* _Stated task_:
Can you return, unchanged, everything in the rows below from the line containing "856x396 pixels. At" down to the line containing "The height and width of the screenshot is (239, 616).", with both of those lines included?

* _Record set_:
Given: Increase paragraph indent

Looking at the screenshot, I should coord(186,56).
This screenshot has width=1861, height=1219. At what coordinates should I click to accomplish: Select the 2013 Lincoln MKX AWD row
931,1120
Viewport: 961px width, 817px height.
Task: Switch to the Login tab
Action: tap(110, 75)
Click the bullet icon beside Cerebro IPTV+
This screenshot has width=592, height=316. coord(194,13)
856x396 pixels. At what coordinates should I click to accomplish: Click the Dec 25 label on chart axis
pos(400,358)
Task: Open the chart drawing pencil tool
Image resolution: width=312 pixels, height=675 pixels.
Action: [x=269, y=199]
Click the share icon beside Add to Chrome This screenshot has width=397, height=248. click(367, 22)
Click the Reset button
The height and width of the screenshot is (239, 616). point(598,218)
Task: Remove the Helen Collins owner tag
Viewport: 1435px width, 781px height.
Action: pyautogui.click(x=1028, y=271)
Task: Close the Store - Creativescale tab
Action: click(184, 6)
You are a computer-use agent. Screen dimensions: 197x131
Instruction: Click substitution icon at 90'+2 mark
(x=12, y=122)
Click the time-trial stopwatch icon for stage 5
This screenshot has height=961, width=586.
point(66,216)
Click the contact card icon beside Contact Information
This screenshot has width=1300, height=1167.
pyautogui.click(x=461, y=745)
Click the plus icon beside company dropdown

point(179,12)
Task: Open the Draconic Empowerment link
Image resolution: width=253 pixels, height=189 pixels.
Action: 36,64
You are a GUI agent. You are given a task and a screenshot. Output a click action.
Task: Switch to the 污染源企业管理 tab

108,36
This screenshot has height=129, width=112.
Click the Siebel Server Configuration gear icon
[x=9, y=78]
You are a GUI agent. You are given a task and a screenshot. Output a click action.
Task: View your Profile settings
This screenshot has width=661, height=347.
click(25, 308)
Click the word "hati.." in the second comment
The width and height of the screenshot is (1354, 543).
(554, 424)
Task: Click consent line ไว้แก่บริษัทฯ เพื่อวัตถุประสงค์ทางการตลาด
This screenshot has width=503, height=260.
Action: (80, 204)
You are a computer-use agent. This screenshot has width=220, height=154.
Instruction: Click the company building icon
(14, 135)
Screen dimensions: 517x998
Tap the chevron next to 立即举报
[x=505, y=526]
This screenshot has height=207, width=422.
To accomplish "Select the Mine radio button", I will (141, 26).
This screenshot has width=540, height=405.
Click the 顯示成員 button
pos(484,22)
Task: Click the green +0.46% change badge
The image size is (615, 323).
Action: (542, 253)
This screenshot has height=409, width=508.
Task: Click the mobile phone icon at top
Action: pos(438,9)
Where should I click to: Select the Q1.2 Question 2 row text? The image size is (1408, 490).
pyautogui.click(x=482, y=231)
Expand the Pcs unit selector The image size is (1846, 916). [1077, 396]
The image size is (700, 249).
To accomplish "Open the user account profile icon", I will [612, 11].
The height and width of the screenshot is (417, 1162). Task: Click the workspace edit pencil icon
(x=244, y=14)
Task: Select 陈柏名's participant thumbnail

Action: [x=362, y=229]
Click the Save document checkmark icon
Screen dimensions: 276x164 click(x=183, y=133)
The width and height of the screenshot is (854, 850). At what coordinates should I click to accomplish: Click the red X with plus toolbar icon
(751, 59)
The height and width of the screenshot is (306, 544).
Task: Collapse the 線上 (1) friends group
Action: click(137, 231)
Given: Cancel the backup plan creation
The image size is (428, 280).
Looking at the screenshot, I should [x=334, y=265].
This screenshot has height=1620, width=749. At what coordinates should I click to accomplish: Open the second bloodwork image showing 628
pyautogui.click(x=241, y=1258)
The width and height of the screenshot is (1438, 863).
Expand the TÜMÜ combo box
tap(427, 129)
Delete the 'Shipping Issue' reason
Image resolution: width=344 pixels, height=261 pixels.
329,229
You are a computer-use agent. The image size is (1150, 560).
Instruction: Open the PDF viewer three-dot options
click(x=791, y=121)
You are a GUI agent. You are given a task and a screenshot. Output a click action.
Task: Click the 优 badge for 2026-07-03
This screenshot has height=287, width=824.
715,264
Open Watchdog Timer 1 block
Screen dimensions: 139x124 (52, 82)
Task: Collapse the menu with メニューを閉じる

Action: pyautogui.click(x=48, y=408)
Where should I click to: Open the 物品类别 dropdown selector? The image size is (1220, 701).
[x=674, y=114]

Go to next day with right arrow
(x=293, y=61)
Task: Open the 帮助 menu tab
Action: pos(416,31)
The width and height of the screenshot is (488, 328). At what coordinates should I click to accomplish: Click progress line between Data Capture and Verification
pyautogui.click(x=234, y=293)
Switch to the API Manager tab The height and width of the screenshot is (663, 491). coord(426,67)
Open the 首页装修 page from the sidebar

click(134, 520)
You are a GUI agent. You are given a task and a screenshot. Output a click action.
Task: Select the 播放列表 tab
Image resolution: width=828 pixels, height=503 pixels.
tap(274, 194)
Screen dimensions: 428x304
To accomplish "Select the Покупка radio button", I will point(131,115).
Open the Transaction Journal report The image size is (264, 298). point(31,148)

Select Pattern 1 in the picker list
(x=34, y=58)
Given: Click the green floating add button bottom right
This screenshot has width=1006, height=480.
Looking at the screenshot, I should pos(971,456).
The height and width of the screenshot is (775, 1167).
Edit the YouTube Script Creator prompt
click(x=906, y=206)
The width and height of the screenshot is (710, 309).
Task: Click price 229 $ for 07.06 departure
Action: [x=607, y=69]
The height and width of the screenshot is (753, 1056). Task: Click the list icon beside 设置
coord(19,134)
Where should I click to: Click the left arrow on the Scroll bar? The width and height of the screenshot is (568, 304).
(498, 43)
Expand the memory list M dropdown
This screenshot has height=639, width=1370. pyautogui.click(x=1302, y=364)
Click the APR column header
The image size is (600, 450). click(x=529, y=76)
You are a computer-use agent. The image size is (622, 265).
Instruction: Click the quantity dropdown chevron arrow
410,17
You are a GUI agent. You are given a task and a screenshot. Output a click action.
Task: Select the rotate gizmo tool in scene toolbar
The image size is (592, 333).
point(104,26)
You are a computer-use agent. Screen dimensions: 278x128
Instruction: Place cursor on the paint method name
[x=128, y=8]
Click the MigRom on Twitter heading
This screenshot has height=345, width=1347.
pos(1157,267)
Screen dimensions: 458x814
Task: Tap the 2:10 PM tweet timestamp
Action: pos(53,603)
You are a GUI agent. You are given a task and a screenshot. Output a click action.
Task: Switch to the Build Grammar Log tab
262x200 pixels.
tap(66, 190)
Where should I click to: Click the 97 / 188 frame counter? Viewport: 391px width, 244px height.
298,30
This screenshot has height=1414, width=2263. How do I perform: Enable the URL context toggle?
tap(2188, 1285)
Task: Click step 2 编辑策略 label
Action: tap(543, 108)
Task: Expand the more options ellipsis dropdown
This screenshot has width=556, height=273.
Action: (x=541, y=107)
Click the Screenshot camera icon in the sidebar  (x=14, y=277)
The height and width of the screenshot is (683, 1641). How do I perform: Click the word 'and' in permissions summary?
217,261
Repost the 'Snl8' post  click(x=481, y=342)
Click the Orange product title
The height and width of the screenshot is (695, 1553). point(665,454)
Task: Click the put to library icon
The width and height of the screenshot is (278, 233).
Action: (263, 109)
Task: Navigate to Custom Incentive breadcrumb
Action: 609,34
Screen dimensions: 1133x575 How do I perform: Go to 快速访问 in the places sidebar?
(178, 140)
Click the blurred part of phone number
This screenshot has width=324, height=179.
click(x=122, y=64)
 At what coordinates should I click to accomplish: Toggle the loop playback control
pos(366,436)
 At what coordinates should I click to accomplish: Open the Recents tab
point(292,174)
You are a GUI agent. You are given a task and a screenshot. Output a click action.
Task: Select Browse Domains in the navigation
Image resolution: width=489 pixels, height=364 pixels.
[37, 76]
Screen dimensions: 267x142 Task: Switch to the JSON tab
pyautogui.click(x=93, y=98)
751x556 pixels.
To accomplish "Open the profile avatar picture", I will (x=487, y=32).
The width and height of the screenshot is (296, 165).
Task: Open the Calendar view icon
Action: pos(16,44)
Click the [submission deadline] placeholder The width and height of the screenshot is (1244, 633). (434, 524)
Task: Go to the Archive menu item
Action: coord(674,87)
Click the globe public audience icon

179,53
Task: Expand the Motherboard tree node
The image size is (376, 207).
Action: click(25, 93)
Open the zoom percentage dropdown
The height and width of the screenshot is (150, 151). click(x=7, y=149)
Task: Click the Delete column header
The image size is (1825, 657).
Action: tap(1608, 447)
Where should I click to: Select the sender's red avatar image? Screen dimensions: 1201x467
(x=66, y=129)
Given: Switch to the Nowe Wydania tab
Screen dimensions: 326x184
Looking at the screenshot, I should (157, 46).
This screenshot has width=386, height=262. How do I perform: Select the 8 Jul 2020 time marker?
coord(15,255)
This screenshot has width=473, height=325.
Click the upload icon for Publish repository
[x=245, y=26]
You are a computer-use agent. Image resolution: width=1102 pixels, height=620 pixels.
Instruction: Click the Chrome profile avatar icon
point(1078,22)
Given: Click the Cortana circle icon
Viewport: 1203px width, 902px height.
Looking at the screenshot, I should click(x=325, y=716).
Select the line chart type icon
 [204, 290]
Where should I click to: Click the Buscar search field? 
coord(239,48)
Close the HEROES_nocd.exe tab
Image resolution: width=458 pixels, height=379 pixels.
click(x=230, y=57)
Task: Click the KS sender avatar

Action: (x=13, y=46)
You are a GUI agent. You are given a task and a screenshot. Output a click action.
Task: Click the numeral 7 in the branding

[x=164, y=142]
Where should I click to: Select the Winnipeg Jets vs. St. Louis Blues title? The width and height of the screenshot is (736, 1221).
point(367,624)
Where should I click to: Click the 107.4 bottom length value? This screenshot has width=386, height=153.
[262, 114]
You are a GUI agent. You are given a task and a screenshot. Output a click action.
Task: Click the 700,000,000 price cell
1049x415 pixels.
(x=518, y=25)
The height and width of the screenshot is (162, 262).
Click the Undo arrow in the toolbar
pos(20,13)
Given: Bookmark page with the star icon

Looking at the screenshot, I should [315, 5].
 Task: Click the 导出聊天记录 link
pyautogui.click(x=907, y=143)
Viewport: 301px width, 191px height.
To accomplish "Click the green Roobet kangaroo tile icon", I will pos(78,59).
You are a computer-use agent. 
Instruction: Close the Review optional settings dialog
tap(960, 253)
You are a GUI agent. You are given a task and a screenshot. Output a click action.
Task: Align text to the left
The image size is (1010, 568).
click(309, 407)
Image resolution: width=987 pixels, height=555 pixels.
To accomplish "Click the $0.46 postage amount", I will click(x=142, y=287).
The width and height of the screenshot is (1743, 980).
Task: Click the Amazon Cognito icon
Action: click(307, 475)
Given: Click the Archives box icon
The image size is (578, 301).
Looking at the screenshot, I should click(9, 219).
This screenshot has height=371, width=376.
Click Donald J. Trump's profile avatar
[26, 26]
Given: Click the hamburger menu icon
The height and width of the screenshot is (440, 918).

* _Result_:
856x396 pixels. At what coordinates should I click to accomplish: Click the Dec 25 label on chart axis
pos(400,358)
Task: Open the chart drawing pencil tool
Image resolution: width=312 pixels, height=675 pixels.
Action: [x=269, y=199]
Click the share icon beside Add to Chrome This screenshot has width=397, height=248. click(367, 22)
Click the Reset button
The height and width of the screenshot is (239, 616). point(598,218)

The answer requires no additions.